What to produce: Work out how many lines of the records hold the string "cuidado", and reply with that number alone.

[Collected data entries]
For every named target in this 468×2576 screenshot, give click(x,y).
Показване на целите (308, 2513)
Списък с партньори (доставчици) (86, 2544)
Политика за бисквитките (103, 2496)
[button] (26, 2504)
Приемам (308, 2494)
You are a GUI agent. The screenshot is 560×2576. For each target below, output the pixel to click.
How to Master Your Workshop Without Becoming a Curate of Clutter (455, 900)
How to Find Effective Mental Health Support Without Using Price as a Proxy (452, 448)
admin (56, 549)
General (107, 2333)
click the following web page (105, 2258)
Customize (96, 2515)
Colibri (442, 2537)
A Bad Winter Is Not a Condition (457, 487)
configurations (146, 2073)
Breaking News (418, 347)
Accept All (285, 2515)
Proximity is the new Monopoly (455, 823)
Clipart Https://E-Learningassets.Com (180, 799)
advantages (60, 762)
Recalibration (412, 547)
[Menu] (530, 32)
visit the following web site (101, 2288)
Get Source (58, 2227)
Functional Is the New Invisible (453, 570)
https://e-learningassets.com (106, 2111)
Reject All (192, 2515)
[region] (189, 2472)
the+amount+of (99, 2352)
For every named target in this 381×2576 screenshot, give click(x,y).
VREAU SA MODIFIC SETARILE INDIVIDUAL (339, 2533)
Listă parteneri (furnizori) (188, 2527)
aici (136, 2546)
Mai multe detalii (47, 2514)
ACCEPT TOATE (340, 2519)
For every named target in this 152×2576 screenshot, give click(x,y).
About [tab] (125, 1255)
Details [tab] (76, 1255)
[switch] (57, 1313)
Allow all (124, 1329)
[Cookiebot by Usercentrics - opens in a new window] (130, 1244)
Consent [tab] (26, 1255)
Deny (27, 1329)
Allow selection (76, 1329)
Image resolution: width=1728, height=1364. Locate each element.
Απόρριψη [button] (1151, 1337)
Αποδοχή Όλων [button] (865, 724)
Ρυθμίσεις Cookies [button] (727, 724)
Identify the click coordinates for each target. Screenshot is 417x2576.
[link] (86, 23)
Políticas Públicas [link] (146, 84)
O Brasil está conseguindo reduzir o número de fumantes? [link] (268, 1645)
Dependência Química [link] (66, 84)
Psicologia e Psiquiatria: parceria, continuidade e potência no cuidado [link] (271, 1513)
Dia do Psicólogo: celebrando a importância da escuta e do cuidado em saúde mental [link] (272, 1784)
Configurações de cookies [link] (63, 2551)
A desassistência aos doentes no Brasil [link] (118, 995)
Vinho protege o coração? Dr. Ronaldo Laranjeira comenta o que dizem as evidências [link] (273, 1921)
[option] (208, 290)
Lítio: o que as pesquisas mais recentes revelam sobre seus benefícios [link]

Exercise solution: 2